TASKS AND EXERCISES >>
1. Answer these questions about the passage on the moon's motion:
(a) At which observatory were the two half photographs of the Sun taken?
(b) What do modern astronomers call the periodic difference in the moon's speed that Ptolemy discovered?
(c) About how long do the moon's nodes take to run round the zodiac?
2. Write the next part of the passage on the moon's motion, picking up after its final sentence.

PASSAGE TO READ >>

Two half photographs of the Sun, taken at Kodaikanal Observatory. The smaller was taken two days before apogee, the larger on the day of perigee.
Instead, he worked very hard at the moon, and added another periodical irregularity to those already known. Perhaps his feelings were somewhat mixed when this happened, his pride and pleasure in his important discovery being counter-balanced by the consciousness that it would still further complicate his lunar theory. Our satellite is acted upon by ourselves as well as by the sun, so that she suffers many perturbations, for Earth, though so small compared with the sun, is comparatively near. Ptolemy’s discovery was a difference in her speed at full and new, as compared with her intermediate phases, and this periodic difference is called by modern astronomers the “evection.” It was already known that her nodes, or the points at which she crosses the ecliptic, are in constant retrogressive motion, just like the equinoctial points, where the sun crosses the equator; but the moon’s crossing points, instead of taking thousands of years to circle the zodiac, run round in about eighteen years. This was discovered early, because observations were chiefly made during eclipses, and at these times the moon is always at a node, that is to say, she is crossing the ecliptic, the sun’s path; otherwise the eclipse could not happen. It was also known that she has a varying speed in the zodiac, and that her apogee, where the motion is slowest, instead of being apparently fixed, like that of the sun, also runs round the zodiac, but with a direct motion, and in a period of about nine years.

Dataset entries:

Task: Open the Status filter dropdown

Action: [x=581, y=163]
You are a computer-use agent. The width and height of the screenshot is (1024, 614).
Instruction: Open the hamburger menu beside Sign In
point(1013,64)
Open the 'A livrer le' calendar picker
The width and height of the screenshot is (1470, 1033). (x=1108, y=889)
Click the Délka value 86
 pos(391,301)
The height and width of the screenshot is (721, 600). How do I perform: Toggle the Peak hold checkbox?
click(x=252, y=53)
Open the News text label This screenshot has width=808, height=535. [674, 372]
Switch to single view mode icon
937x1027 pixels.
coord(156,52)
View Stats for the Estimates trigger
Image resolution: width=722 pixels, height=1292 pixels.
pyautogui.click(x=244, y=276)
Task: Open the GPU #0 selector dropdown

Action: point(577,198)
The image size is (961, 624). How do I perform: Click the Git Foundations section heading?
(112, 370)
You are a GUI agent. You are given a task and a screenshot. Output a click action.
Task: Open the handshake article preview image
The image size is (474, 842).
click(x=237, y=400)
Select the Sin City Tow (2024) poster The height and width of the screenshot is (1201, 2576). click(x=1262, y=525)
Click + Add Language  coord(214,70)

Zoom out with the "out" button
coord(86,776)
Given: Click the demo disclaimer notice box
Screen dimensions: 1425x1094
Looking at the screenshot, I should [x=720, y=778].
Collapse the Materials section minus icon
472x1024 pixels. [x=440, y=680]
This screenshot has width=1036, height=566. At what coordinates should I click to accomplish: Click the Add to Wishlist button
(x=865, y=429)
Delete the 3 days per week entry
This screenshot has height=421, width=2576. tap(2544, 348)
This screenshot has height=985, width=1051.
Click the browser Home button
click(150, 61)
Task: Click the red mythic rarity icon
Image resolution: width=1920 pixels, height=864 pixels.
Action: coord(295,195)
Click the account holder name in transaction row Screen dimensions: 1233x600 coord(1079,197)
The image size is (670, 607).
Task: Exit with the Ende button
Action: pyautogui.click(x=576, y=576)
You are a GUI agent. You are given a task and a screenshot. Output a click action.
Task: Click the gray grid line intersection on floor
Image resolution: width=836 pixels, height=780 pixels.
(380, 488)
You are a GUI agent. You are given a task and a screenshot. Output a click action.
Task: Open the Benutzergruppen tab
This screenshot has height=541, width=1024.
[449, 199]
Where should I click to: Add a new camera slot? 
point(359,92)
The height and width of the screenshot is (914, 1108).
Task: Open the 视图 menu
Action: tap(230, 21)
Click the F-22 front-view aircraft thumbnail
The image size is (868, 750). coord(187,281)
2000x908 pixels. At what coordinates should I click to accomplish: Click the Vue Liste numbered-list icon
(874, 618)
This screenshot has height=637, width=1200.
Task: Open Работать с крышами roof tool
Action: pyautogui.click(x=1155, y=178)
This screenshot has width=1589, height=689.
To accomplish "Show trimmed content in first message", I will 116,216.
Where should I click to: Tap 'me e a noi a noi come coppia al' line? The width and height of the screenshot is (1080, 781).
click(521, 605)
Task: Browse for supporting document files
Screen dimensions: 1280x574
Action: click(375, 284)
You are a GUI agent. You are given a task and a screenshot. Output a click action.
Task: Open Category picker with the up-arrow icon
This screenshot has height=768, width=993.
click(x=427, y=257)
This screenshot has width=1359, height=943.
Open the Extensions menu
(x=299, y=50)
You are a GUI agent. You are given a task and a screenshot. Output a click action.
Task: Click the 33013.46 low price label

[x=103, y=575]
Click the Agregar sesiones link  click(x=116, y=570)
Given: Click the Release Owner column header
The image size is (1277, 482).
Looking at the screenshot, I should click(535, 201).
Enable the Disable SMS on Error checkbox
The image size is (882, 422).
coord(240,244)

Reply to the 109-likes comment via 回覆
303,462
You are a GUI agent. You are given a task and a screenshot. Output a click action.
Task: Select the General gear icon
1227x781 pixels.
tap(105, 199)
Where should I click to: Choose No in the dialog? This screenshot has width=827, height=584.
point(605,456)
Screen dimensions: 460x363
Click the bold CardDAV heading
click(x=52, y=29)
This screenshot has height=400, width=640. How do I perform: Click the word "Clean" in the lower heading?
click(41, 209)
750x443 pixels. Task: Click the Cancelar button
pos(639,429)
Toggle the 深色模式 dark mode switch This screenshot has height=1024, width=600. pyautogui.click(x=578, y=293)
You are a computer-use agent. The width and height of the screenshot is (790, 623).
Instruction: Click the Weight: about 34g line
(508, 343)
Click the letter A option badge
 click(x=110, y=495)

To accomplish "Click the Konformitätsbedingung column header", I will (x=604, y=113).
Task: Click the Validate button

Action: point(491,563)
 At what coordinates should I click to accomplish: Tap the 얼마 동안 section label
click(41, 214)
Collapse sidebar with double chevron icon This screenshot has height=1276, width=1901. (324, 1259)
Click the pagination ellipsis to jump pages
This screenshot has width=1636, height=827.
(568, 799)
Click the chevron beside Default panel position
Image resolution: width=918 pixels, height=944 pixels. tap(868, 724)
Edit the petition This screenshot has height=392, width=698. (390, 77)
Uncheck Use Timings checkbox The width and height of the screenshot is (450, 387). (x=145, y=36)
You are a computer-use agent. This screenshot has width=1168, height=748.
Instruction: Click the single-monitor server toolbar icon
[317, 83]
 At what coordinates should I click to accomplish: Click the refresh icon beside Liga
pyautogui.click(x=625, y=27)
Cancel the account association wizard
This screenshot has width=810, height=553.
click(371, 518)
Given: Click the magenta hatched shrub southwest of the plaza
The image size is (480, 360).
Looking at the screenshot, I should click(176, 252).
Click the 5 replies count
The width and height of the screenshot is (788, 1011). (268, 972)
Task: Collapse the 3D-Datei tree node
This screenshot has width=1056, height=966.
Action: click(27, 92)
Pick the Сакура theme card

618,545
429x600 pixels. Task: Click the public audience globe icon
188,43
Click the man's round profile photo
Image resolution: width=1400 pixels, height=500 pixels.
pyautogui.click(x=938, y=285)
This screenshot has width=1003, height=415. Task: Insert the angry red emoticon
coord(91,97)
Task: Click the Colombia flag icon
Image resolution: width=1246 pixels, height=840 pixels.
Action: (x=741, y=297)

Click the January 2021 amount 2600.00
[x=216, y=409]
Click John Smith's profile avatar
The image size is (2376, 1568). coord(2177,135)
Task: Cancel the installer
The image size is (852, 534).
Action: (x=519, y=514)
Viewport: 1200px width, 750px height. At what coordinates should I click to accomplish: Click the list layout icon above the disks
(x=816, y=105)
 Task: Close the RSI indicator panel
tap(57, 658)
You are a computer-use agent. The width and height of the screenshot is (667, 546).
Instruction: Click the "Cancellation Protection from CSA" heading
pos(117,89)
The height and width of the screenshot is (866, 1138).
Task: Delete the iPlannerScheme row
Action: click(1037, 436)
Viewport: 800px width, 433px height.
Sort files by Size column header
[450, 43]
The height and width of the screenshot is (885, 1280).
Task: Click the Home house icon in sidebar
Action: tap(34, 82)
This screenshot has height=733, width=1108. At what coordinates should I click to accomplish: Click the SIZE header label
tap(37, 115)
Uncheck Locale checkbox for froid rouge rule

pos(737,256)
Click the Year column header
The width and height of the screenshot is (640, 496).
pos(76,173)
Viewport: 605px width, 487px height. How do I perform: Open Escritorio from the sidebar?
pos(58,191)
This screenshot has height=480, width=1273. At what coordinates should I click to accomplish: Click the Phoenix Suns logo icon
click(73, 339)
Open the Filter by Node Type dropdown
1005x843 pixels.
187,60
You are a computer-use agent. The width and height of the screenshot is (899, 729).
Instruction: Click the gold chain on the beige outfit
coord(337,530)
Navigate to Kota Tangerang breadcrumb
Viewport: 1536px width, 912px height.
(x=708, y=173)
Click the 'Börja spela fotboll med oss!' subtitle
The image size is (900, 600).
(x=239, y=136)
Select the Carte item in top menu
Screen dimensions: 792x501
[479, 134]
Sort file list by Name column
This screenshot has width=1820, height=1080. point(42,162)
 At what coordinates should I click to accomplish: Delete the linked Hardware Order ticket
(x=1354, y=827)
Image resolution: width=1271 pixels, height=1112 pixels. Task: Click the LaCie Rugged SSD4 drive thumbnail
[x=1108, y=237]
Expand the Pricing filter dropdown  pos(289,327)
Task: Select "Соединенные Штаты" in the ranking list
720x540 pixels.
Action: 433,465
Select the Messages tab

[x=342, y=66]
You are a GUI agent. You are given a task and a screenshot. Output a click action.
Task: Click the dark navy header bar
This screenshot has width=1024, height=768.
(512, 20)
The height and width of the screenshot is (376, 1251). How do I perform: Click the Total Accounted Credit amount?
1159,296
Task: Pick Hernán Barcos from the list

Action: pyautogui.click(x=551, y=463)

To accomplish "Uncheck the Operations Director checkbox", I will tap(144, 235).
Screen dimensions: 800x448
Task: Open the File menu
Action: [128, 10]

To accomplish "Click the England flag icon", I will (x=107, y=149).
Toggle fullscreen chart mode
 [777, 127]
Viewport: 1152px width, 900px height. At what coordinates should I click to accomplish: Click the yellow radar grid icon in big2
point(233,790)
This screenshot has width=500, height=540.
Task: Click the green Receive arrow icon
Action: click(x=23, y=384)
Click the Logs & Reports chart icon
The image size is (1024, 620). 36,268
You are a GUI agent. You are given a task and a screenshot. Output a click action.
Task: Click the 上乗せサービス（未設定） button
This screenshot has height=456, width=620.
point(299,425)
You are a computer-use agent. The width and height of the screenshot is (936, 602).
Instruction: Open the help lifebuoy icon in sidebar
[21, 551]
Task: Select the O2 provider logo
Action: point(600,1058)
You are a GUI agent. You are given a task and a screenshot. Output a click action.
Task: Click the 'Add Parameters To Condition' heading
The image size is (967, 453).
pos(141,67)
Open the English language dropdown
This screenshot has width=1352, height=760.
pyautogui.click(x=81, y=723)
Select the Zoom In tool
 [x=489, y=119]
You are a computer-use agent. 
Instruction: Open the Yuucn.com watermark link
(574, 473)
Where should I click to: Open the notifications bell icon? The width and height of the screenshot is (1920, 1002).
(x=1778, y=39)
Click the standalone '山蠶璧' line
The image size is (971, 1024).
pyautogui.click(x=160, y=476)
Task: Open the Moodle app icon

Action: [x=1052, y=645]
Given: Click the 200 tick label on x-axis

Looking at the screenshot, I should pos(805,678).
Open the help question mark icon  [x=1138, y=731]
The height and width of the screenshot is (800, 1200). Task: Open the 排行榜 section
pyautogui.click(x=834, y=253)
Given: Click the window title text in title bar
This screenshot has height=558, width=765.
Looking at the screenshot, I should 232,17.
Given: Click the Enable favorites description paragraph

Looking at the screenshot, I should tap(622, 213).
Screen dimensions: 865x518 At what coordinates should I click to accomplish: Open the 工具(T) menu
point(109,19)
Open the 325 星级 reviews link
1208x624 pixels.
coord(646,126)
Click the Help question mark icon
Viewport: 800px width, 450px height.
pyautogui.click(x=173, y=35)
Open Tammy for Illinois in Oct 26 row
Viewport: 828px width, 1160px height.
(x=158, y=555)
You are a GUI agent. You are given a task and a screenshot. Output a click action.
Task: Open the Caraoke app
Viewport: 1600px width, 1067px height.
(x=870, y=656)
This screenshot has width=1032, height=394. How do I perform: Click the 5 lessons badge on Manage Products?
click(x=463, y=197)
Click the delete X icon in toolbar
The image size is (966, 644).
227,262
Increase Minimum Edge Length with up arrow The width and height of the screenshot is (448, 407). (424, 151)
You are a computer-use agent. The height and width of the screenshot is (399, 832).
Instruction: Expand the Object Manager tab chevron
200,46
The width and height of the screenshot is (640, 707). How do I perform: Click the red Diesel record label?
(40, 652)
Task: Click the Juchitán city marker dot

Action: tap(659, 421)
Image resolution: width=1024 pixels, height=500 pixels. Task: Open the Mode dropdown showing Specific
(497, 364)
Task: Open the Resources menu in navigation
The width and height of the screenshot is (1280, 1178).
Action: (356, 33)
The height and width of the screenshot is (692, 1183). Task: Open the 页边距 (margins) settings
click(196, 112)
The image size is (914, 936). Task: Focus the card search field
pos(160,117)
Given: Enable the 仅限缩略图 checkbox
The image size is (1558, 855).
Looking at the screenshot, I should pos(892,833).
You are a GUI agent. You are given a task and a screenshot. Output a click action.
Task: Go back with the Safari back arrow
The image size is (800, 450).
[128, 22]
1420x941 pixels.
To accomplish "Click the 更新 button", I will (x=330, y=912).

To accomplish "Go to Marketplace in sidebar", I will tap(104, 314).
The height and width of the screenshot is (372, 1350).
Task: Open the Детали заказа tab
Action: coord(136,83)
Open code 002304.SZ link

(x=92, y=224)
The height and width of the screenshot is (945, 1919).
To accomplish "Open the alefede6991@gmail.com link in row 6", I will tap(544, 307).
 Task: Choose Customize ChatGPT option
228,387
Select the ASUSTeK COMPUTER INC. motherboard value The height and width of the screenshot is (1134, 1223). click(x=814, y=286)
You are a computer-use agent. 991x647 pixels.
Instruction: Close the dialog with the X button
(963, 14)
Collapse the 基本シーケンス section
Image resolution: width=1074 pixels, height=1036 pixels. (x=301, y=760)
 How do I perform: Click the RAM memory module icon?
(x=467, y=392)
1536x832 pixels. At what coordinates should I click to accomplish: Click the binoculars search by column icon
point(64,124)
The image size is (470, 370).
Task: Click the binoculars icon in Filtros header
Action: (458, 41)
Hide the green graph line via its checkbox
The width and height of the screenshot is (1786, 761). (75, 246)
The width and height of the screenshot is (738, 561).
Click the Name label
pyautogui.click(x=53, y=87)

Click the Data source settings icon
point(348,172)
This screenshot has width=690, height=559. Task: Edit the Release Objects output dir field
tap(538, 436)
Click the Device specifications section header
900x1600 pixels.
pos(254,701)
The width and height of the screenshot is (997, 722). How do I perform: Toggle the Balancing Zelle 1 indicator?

SET OF ANSWERS >>
1.
(a) Kodaikanal Observatory
(b) The "evection"
(c) About eighteen years

2.
We need not enter into all the details of Ptolemy’s arrangements for the moon, which are exceedingly complicated, but it is interesting to note that he does not explain her varying velocity by an eccentric, as with the sun and the planets. She has an eccentric, but Ptolemy needed it for representing his own discovery, the evection, so he gave her an epicycle, using it in quite a different way from the epicycles of the planets. This epicycle also revolved while moving on the eccentric, but in the opposite direction, and there was so little difference in speed between the two motions that it never brought the moon to a stop, nor reversed her direction, but simply increased and retarded her motion alternately during her monthly revolution. Thus, when the moon was at M, in what Ptolemy called the upper apsis (or arc) of her epicycle, or as we should say in her apogee, the motion on the epicycle was contrary to her motion on the eccentric, and made it seem slower. When the epicycle had travelled halfway round the eccentric, it had also made nearly half a revolution on its own axis: consequently the moon was at M¹, near the lower apsis, or perigee, and the motion on the eccentric seemed to be accelerated.
Fig. 34. The moon’s epicycle and deferent.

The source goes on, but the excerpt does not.